* [RECORDED INFORMATION]:
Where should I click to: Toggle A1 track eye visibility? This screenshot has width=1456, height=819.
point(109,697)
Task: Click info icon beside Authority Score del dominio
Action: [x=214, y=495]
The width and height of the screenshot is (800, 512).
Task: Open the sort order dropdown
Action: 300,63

* [STATED PROBLEM]:
Copy out every line of the material above, keeping each character and line break unchanged.

* [PROBLEM SOLUTION]:
Where should I click to: Toggle A1 track eye visibility? This screenshot has width=1456, height=819.
point(109,697)
Task: Click info icon beside Authority Score del dominio
Action: [x=214, y=495]
The width and height of the screenshot is (800, 512).
Task: Open the sort order dropdown
Action: 300,63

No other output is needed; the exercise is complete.